Notwithstanding the foregoing sentence, the License is
exclusive
(even as to Licensor) with
respect to the use of the Dresser Name as a part of
the combined name and mark
"Dresser-Rand" and formatives and derivatives
thereto. Dresser-Rand accepts
the License subject to all of the terms and
conditions herein. All rights
owned or held by Dresser but not expressly granted
to Dresser-Rand hereunder
with respect to the Dresser Name and all other
trademarks owned by Dresser
are reserved to Dresser. Subject to the terms and
conditions herein set forth,
the license granted to Dresser-Rand hereunder will
include the right of
Dresser-Rand to grant sublicenses to use the Dresser
Name
in connection with the
Dresser-Rand Business Lines.
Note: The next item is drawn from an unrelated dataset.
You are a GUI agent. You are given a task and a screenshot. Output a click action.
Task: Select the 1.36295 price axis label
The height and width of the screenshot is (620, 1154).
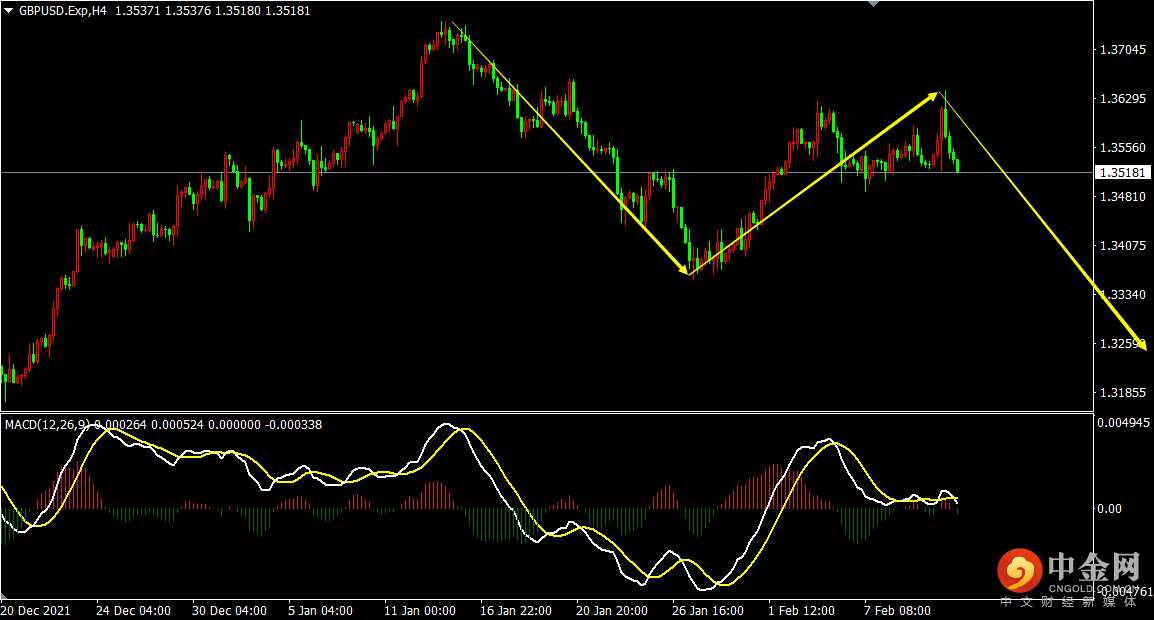1121,99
For each such sublicensee,
Dresser-Rand must either (i)
Control the sublicensee or (ii) by law, contract or
otherwise, be able to
terminate the sublicensee's right to use the Dresser
Name
should the sublicensee fail
to adhere to the Standards and Quality or the other
applicable terms and
conditions hereof. ("CONTROL" or any grammatical
variations
thereof shall mean either the
ownership, directly or indirectly, of more than
50% of the voting securities
of a corporation or other entity or the power to
direct the management or
policies of such corporation or other entity whether by
operation of law, by
contract, or otherwise.) Any sublicense granted by
Dresser-Rand in violation of
the foregoing sentence, without the express written
consent of Dresser, shall be
void.
2. OWNERSHIP. Dresser-Rand covenants and agrees
that, as between the
Parties, (a) Dresser and not
Dresser-Rand is the sole and exclusive owner of the
Dresser Name; (b)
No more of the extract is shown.